_Problem to solve_. Output each record in full, exactly as it stands.

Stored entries

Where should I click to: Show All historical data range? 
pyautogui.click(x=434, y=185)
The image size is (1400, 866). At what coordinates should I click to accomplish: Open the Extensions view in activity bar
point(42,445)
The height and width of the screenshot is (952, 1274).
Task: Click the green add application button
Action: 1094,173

_Solution_.
Where should I click to: Show All historical data range? 
pyautogui.click(x=434, y=185)
The image size is (1400, 866). At what coordinates should I click to accomplish: Open the Extensions view in activity bar
point(42,445)
The height and width of the screenshot is (952, 1274).
Task: Click the green add application button
Action: 1094,173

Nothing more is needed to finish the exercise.